Consumers and Inflation
Will consumer spending pull back before the Fed comes in stronger with the rate hikes?
Walmart and other retailers continue to brace for a consumer spending pullback while consumers are seemingly ignoring analysts’ warnings and spending more. In spite of all the doom and gloom chatter going on all around us, consumers continue to spend money as noted by last week’s PCE release that came in at 4.7%, which is 0.1% higher than the previous month’s and 0.4% higher than expectations of 4.3%. This, combined with last month’s jobs surprise to the upside, has analysts concerned that the Fed will raise rates 50 bps at next month’s meeting, instead of another 25 bps. The CME Fedwatch Tool currently shows a 72.3% chance of the latter and only a 27.7% chance of the former, however.
As a trader, when we are looking at points on a chart, there is a saying which goes “one touch is just a point, two touches is a line, and three touches is a trend.” What that means is that, as traders, we look for trends to signal higher-confidence trading opportunities. And since trends are what we look for as traders, anything else is of little consequence. So, we don’t worry about a single touch or two.
We can use the same logic for PCE data, noting that only a single rise (and such a small one at that) is not something to necessarily become overly-concerned about. As the markets tend to show us, time and again, price never moves in a straight line; it is full of pullbacks along the way. PCE has been trending down since it peaked at 5.3% in February 2022. While it did show a rise from June of 2022 through October of 2022, that rise terminated at 5.2% and fell to 4.6% by January 2022. (PCE Chart) As I said, it has trended downward for a year now.
The US Dollar (DXY)
The dollar continues to strain higher while it remains overbought in the daily Stoch RSI. Daily RSI is nearing overbought as well. The DXY has hit the initial blue supply structure EQ resistance. Breaking out higher will give us the larger blue supply structure EQ as a target at ~106.631. We need to watch how this week’s candle ends. Last week’s candle broke out above the weekly pivot, so a breakdown back below that pivot this week would nullify that rally.
Bitcoin Futures (BTC1!)
Bitcoin futures rallied into the significant S/R flip at the horizontal purple line. Breaking out impulsively above that level should signal that the bottom is likely in. We can note that it sits just prior to the weekly pivot.

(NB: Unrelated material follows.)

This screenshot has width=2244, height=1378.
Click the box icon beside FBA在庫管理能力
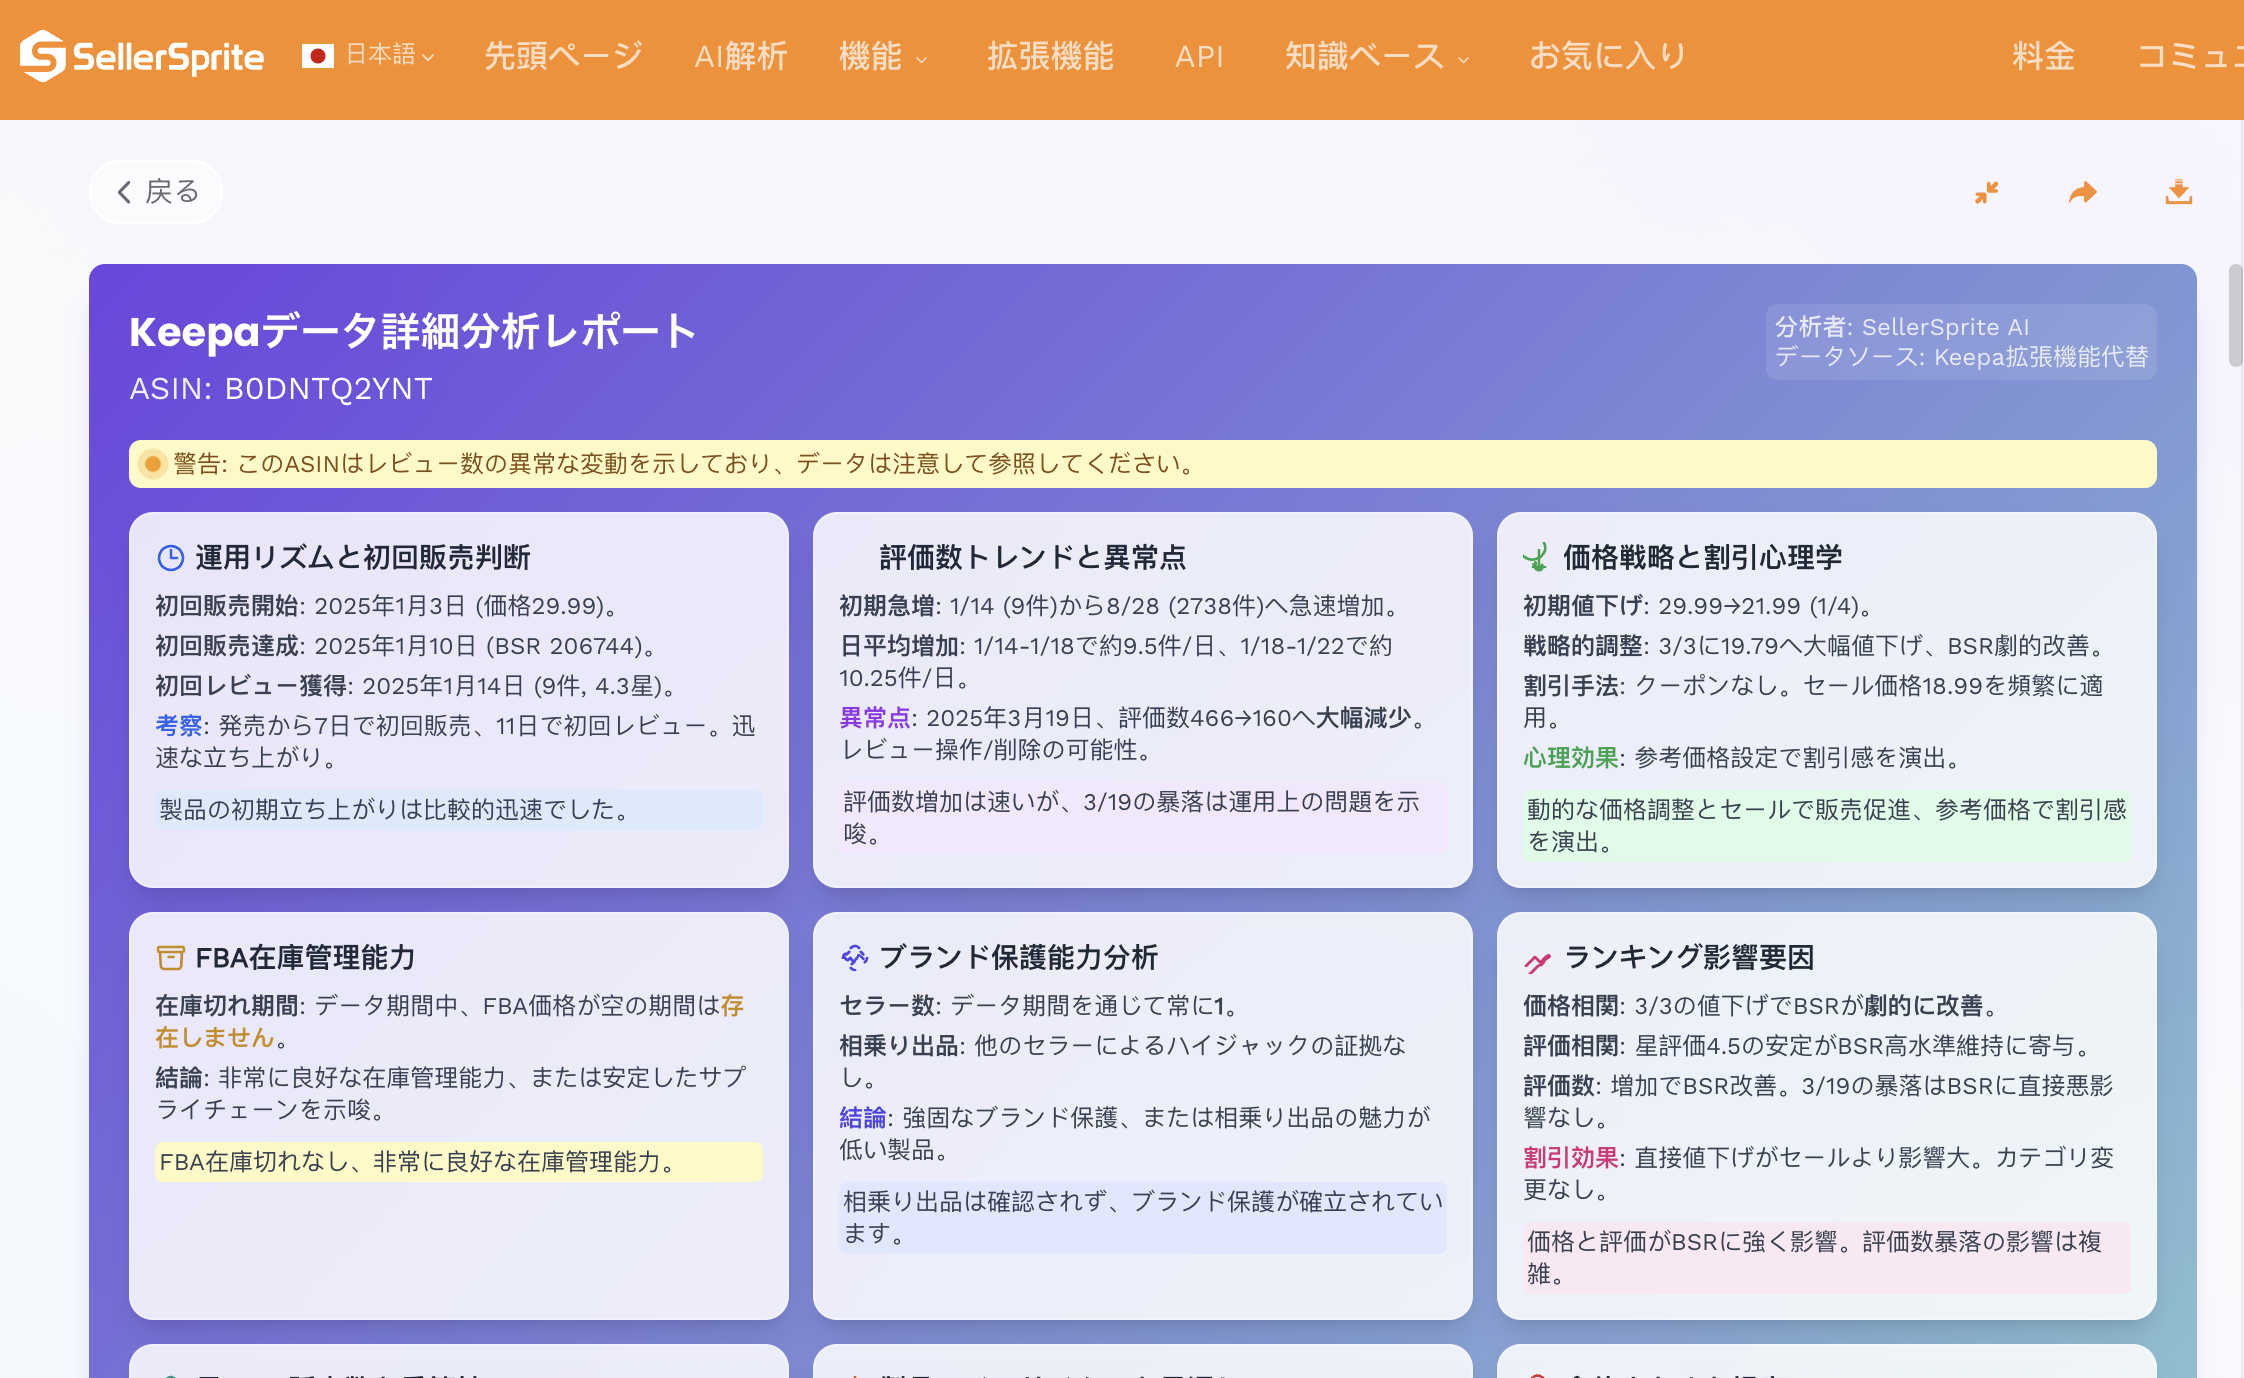(x=171, y=958)
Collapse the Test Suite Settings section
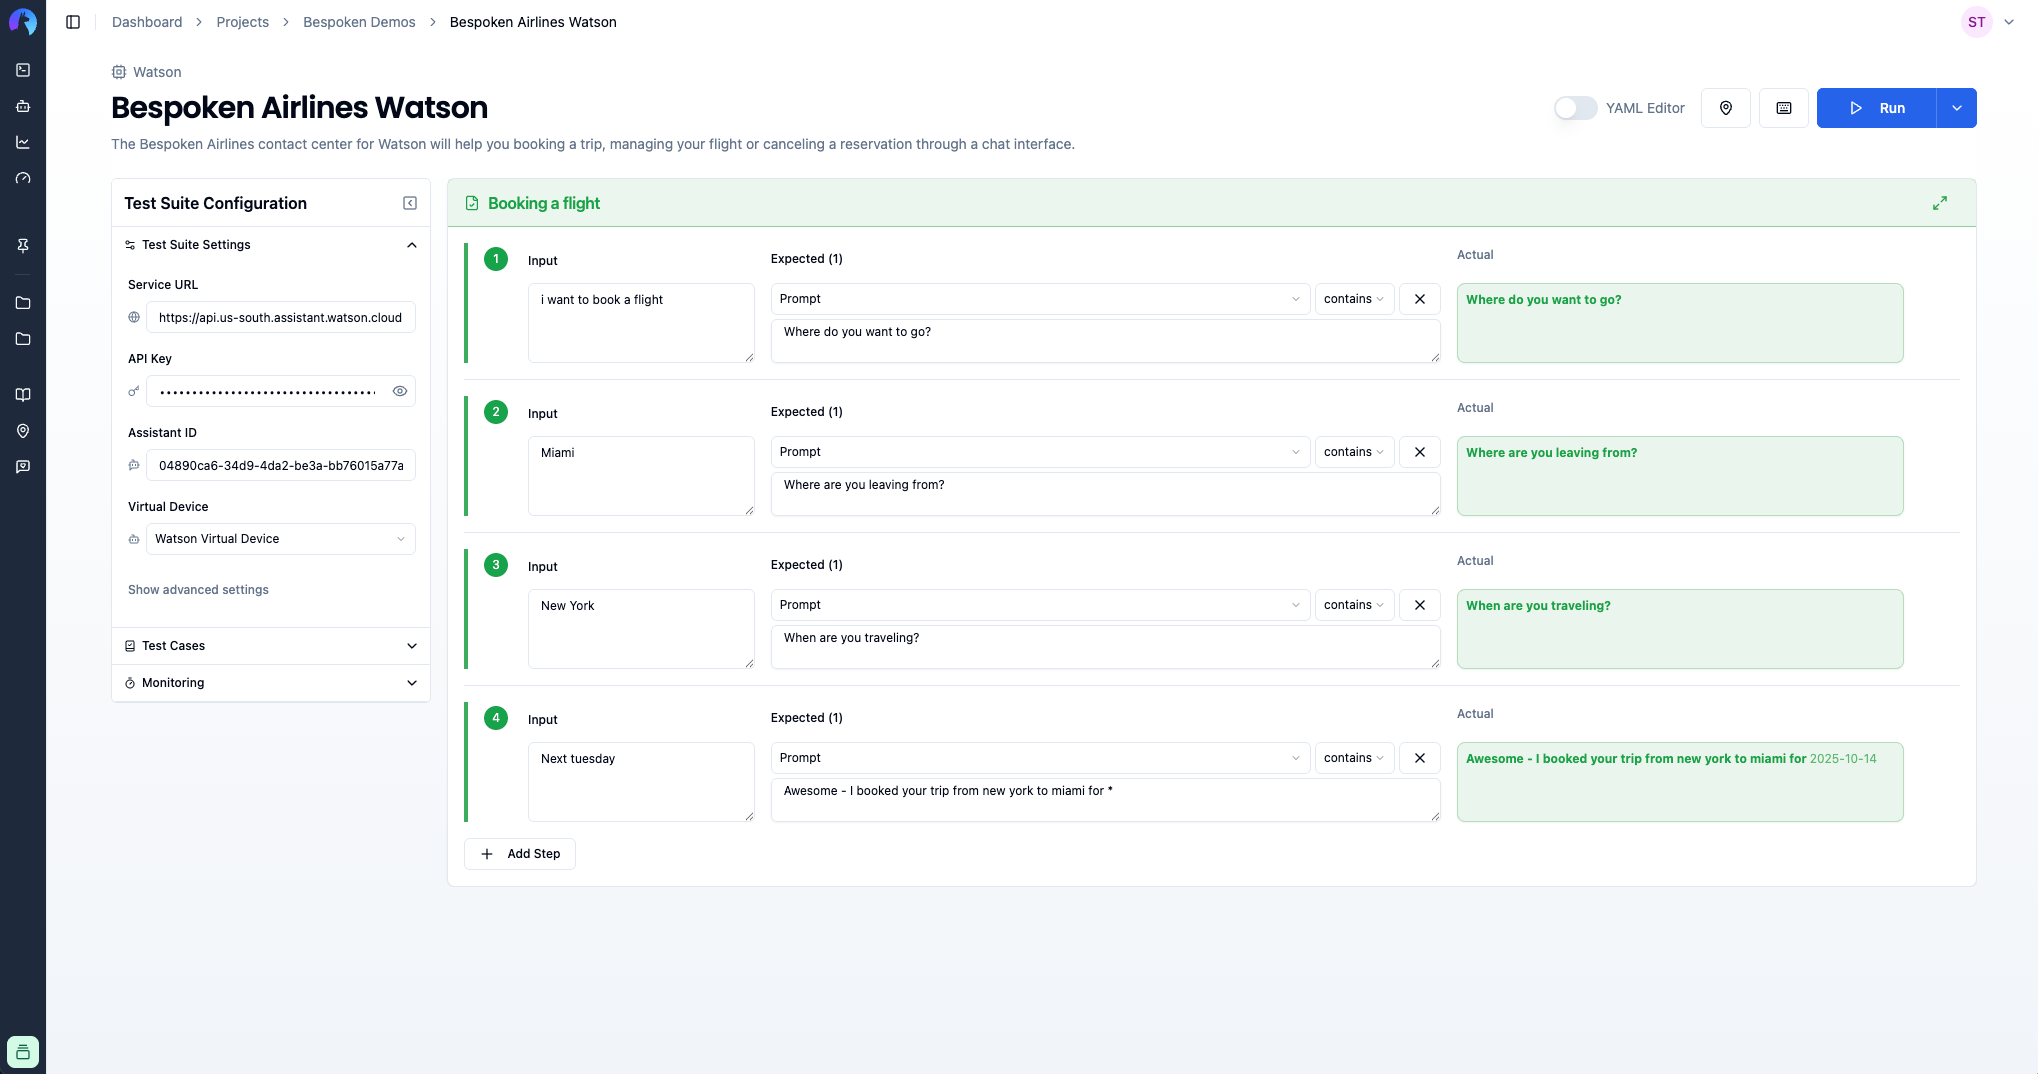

I have provided the count I believe price is likely to mimic if we get that impulsive breakout higher from here. It would give us an overextended wave ((v)) of 3. Wave 4 would, then, pull back to the weekly pivot area. A rejection there should see wave 5 of (1) rallying into the weekly R1 pivot area. That will set the stage for wave (2) to pull back to the weekly pivot before price is sent higher in wave (3), breaking out above the wave (1) extreme.
However, continued pullback from here that drops below wave ((iv)) will signal that wave (1) may actually be complete at the purple line. And that would give us an initial pullback target of the lower area of the orange target range, followed by the ~19090 level.
S&P E-Mini Futures (ES1!)
It looks like the pullback last year has completed and a new bull rally has begun. Breaking out above wave B resistance at 4327.50 will add confidence to the count. Locally, the E-Minis pulled back 61.8% in three waves. Breaking out above wave (b) at 4186.50 will signal that wave ((iii)) is in progress toward an initial target of 4635 or secondary target of 4795.75.
However, breaking down below wave 2 at 3788.50, instead, will require an adjustment to the count. And that may indicate that the bottom is not in.